Well, according to our research, Henri Roorda van Eysinga (1870-1925, who often wrote under the pseudonym Balthazar) was a Swiss educator, humorist, anarchist, and pacifist who wrote everything from math textbooks to plays to essays. Hardly known in the US, he is feted in an exhibition at the Musee Historique de Lausanne.
Beinecke Library has added a small group of books and a typescript of a play “The League against Stupidity”
Wonder Movies
A curious production from the early 1920s intended to mimic motion in a book for young readers. Each “movie” is viewed by turning back successive panels on a scored page to reveal new scenes. While a bit awkward to manipulate, the idea works well enough to entertain and delight.
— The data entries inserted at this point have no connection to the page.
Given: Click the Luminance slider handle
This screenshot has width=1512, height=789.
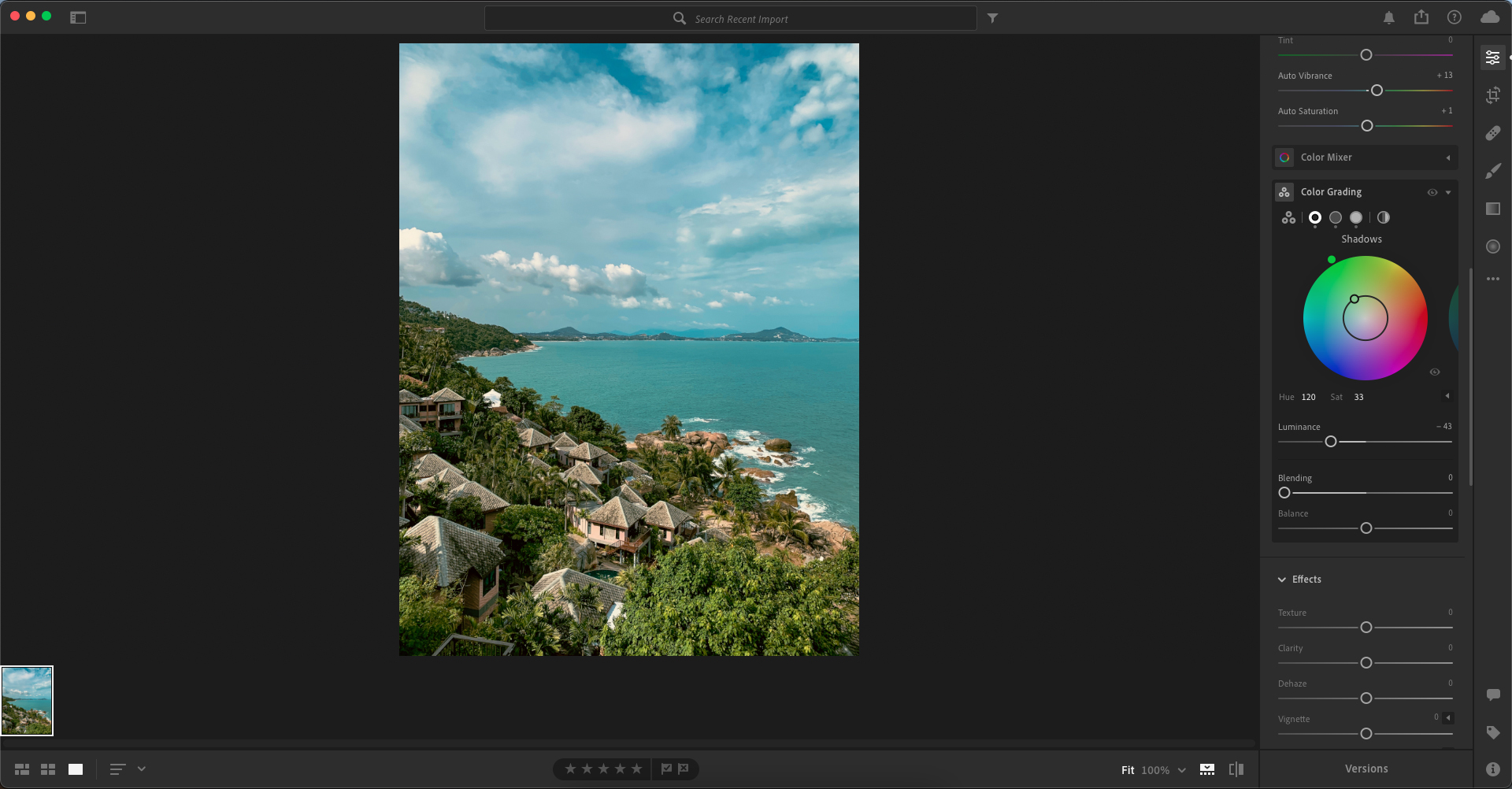Looking at the screenshot, I should 1330,442.
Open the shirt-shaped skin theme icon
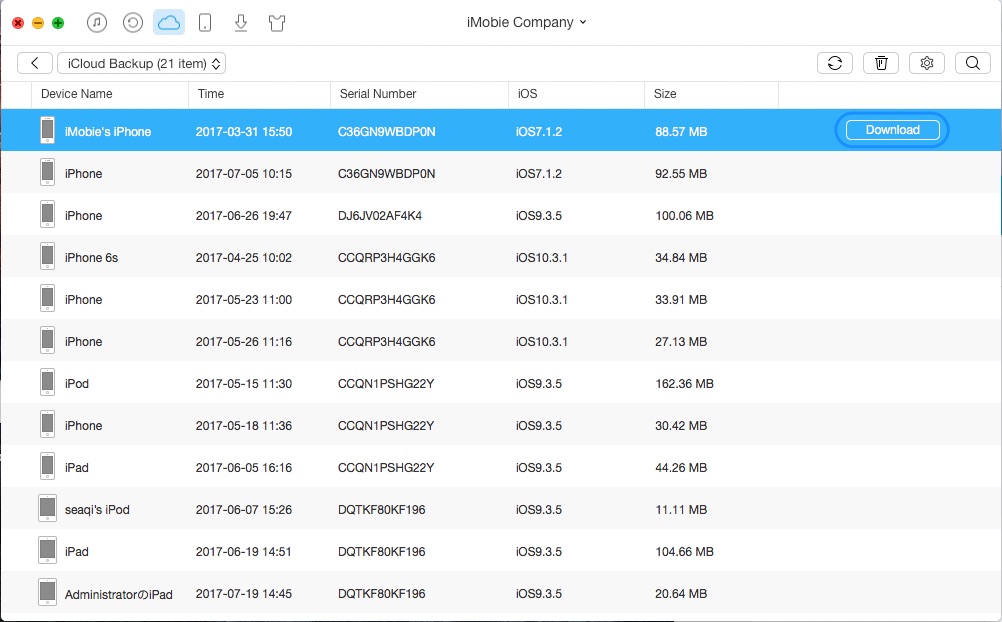The image size is (1002, 622). (277, 22)
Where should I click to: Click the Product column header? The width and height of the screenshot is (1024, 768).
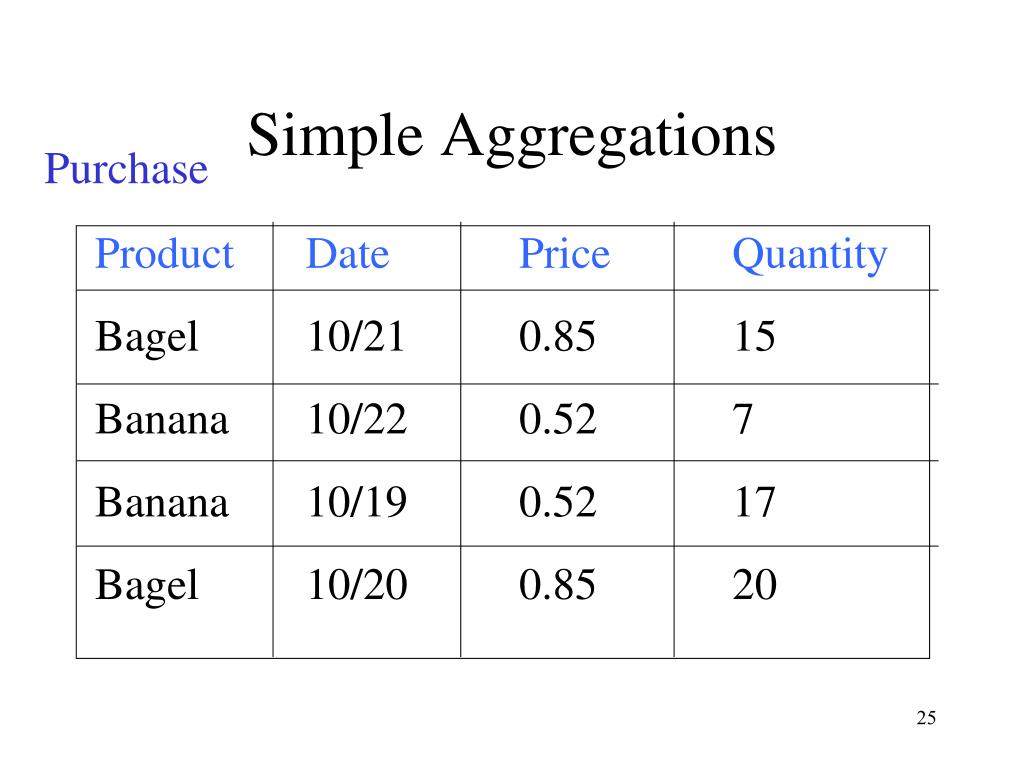click(164, 253)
Wonder movies by Victor M Earle; Illustrated by Benjamin Seielstad
(Garden City, N.Y. : Doubleday, Page, 1923).
Math problems
A schoolteacher’s manuscript exercise book containing a variety of simple and complex
mathematical problems, 1806, Pennsylvania.
including such all-time favorite as the two travelers
starting off from two points of origin traveling as such a speed . . .
under the category: “Promiscuous Questions”
[promiscuous meaning “random” in this era.]
Some ciphers lead to architecturally beautiful answers
A second manuscript volume accompanying the exercise book
is an account book recording the tuition payment for students.
And . . . on the inside front cover of the exercise book is a bird doodle.
Education for all
Titles in a series of educational books for children published in the early 1940s by the Writers’ Program of the Work Projects Administration in the Commonwealth of Pennsylvania.